Stefan,
On Tue, Feb 01, 2005 at 01:55:03AM +0100, Stefan Groschupf wrote:
John,
by the way, is the url filter multithreaded?
Do you think it is possible to implement the url filter extension point multithreaded?
As far as I know, none of the tools that currently use URLFilter service is multithreaded (WebDBInjector.java, UpdateDatabaseTool.java, etc.), though it would be nice to make sure URLFilter plugins are thread-safe.
I was involved in implementation of Nutch-based "multi-crawler". We wanted to run several Intranet crawls inside a single JVM - each crawl with its own set of parameters, filters and configuration. This proved to be rather difficult to implement, because in many places Nutch assumes there is only one processing task (i.e. 1 or more threads, like e.g. updatedb, generate, or fetch) per JVM.

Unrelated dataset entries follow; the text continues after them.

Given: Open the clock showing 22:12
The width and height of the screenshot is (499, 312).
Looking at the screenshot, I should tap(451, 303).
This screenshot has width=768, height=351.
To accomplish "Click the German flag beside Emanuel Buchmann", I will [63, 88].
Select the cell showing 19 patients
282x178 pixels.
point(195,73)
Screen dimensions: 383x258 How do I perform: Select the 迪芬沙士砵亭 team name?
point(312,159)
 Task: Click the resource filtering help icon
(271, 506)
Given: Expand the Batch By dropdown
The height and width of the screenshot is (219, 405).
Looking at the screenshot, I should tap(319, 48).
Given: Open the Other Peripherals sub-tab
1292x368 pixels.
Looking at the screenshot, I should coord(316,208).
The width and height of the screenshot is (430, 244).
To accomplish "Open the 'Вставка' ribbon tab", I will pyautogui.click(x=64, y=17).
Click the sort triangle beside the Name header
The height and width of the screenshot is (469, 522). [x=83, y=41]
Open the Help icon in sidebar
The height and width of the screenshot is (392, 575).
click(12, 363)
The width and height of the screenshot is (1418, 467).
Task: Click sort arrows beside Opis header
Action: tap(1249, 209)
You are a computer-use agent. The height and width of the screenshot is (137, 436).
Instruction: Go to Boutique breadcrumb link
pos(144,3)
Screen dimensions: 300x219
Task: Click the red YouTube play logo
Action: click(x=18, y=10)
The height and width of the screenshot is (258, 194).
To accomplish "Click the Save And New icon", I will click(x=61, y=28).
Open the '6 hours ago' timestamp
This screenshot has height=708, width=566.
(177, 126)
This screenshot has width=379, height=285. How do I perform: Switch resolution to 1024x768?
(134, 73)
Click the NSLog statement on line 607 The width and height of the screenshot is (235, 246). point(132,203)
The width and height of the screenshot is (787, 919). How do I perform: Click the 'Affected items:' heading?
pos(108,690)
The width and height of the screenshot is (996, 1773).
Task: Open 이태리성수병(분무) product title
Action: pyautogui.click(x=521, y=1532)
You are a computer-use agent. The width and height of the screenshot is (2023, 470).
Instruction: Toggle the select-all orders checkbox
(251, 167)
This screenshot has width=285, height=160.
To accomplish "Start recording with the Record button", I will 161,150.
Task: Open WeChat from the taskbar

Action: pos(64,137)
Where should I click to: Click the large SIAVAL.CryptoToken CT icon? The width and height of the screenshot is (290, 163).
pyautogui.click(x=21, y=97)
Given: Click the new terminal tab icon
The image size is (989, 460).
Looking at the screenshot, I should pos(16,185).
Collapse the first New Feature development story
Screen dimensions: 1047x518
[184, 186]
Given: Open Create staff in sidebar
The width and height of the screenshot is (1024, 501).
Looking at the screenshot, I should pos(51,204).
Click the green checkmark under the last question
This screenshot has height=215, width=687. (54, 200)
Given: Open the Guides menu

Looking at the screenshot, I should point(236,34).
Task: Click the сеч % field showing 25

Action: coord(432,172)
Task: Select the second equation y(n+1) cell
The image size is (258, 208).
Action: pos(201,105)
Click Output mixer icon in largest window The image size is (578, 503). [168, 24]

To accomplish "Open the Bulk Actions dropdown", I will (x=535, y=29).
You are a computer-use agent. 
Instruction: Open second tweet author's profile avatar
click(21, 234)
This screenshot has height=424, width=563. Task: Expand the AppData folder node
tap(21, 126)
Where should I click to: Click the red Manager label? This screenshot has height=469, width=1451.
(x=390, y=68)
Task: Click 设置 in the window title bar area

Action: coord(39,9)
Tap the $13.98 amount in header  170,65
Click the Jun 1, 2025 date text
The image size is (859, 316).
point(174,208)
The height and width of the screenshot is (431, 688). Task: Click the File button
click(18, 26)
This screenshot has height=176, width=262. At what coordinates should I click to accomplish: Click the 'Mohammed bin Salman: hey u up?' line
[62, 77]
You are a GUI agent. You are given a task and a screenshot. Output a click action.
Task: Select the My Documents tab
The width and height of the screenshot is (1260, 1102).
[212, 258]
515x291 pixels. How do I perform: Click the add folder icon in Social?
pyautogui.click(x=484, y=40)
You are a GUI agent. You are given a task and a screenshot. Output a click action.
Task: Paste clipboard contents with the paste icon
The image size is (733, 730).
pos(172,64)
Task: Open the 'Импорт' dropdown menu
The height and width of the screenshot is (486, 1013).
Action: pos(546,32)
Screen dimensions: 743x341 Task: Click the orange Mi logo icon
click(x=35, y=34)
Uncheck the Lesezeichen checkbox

There is no concept of processing context, which would tie together plugins, filters, configuration parameters etc. This is now implemented as static methods on a couple of classes, the worst example being the use of LOG.severe to terminate processing.
An alternative would be to pass instances of "NutchContext" to all processing tasks, so that they could read necessary parameters, or even retrieve instances of plugins, filters etc. Such context could also provide a data container to pass messages (like LOG.severe) to other parts of the processing chain.
If we go with this approach, then we don't have to make plugins multi-threaded, because there will always be a single instance per "processing task".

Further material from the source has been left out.